Swinburne University of Technology is spearheading a world-first trial to evaluate whether patients can drive safely while on prescribed medical cannabis in Melbourne, Australia. 

The Victorian Government has announced Swinburne as its official research partner, investing $4.9 million to investigate the effects of medical cannabis on people’s driving performance within a controlled track trial.  

Currently, Victorian law prohibits driving with any detectable THC (the active compound in medical cannabis) in a patient’s system, which can remain present for several days after use. 

With medical cannabis usage in Victoria surging by 700% over the past two years, the global evidence regarding THC's influence on driving remains limited.

Lead Researcher from Swinburne University of Technology's Drugs and Driving Research Unit, Professor Luke Downey, says it’s a pioneering study.

“We’re excited to be leading this world first on-track evaluation of the impact of medical cannabis on driving performance, and we support the Victorian Government’s commitment to evidence-based policy for road safety.”  

Trial to replicate real-world driving conditions

Funded by a $4.9 million allocation from the Victorian Budget 2024/25, the historic trial will span across 18-months.

The study will replicate real-world driving conditions on a closed-circuit track, while researchers assess participants' handling of distractions and driving performance, including steering, braking, and speed control.

Swinburne researcher Dr Thomas Arkell says it's important to finally test how medical cannabis effects driving in a real-life scenario.

"When it comes to making policy decisions, you need to know that evidence is robust and applicable as it can be to a real-world environment," he said.

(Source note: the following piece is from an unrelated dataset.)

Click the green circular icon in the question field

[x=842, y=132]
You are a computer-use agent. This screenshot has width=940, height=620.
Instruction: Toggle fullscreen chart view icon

“We know very little about medical cannabis. We have quite a bit of research looking at cannabis generally, but we’re looking at the same plant and compound used for very different reasons and in very different amounts.”

To qualify, participants must have been prescribed medicinal cannabis for sleep disorders, chronic pain, or mental health conditions for at least six months. Eligible participants will then undergo comprehensive pre and post-drive drug impairment screenings.